• **Data extracts**:
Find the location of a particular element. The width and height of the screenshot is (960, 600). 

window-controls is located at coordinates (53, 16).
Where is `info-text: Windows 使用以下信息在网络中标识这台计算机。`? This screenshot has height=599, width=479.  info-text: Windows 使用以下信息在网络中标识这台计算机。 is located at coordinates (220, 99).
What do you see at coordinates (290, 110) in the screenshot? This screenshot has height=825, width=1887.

...

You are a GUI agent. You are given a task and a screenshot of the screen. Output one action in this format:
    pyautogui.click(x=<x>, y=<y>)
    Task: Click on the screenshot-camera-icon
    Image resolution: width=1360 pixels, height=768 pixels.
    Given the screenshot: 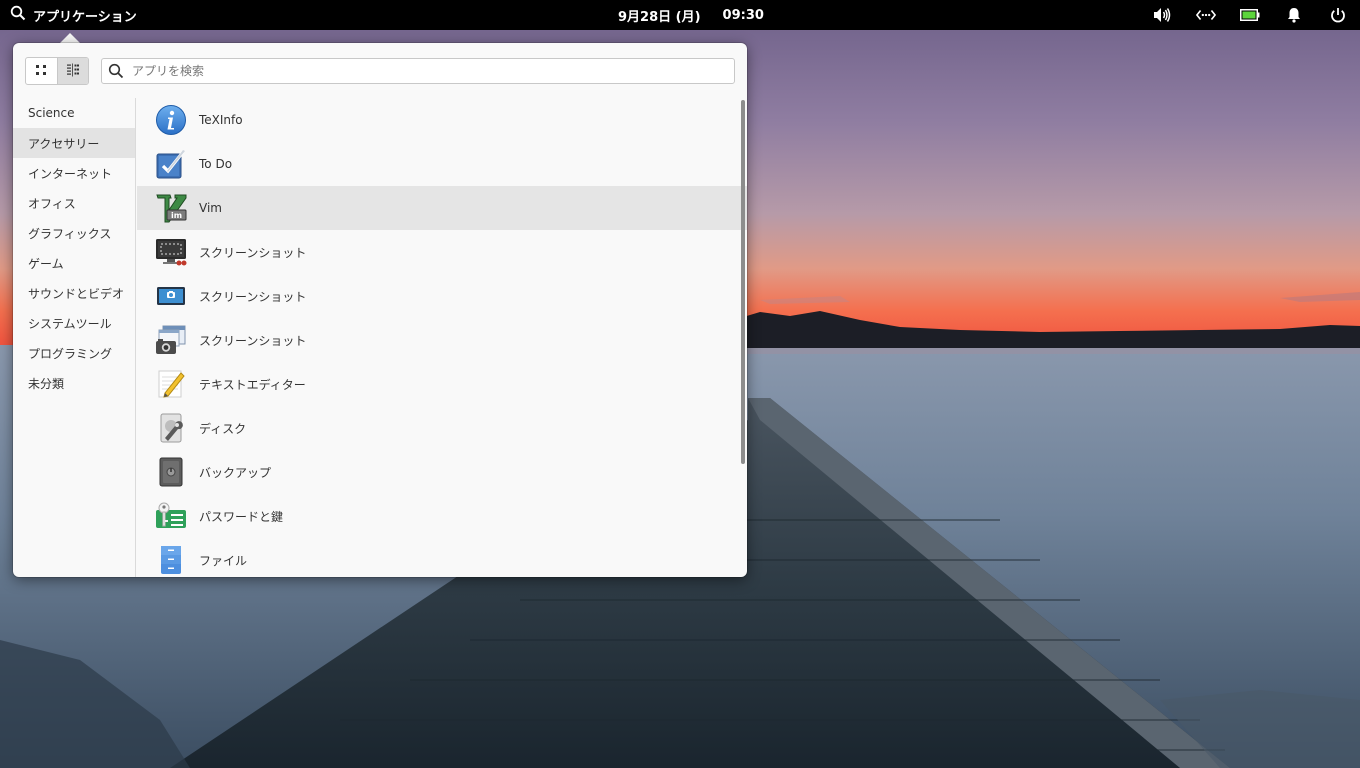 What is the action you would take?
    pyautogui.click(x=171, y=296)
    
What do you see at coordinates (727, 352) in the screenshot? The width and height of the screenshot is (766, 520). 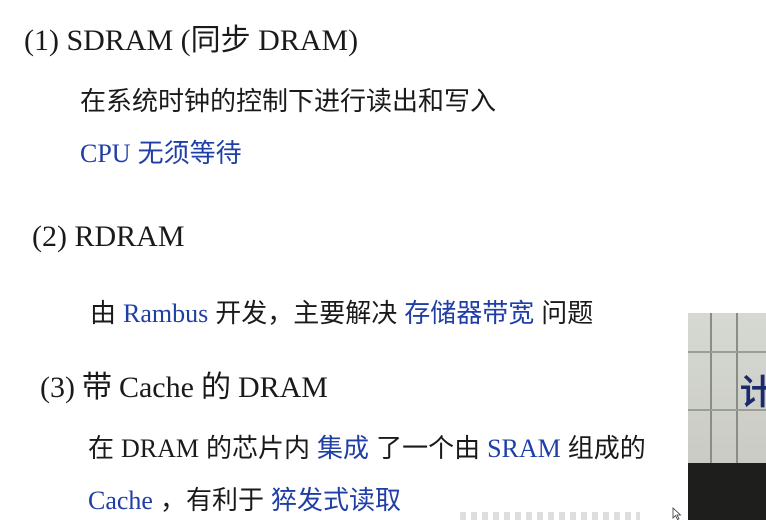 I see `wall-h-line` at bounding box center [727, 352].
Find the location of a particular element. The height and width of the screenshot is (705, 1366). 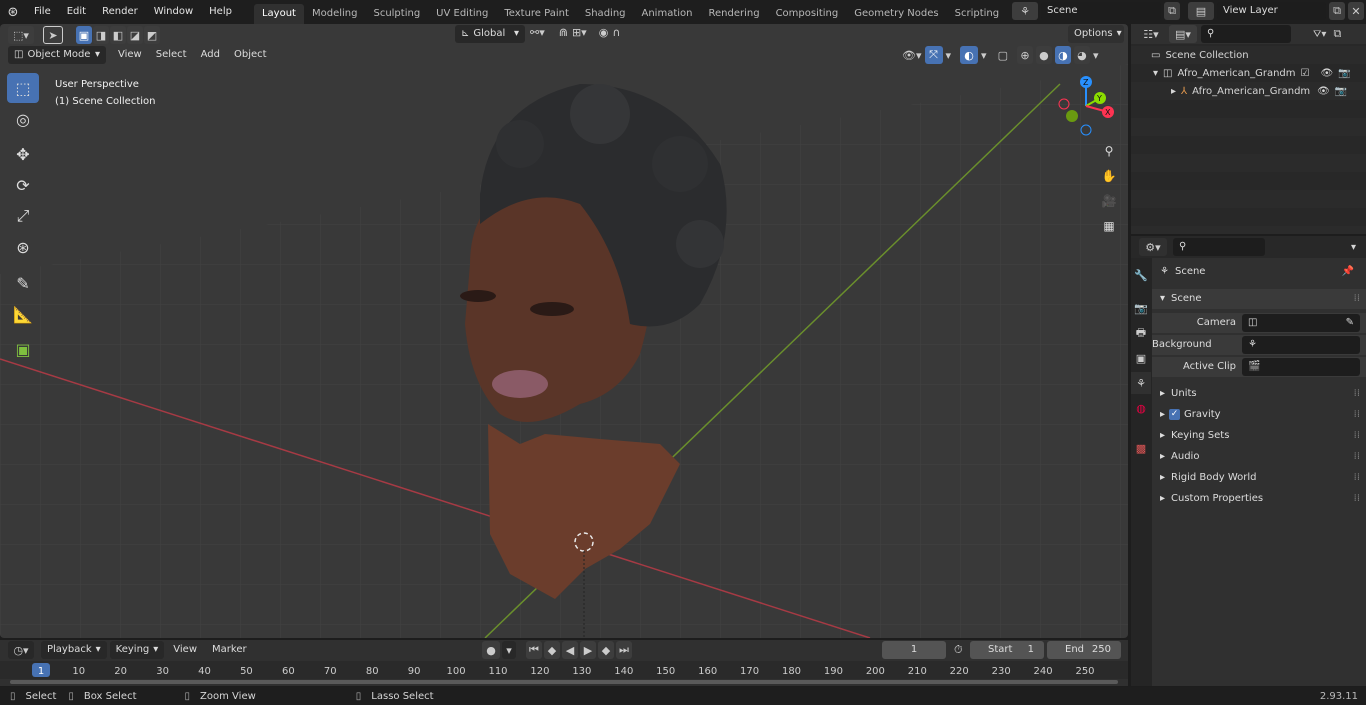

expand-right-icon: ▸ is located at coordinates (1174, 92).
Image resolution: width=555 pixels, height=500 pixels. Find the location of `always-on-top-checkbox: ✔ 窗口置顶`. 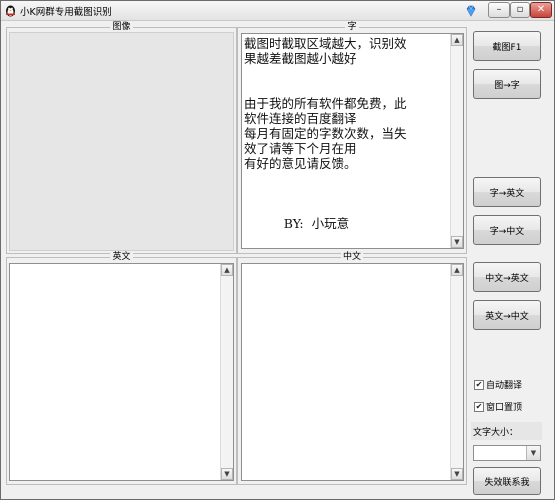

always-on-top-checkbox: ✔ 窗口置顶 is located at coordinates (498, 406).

• **Exercise objective**:
Rewrite the stretch from the line containing "You are a GUI" through the line containing "Image resolution: width=1360" as a numbered list, leaving out any blank lines.

• **Answer to this exercise**:
1. You are a GUI agent. You are given a task and a screenshot of the screen. Output one action in this format:
2.     pyautogui.click(x=<x>, y=<y>)
3.     Task: Click on the screenshot-camera-icon
4.     Image resolution: width=1360 pixels, height=768 pixels.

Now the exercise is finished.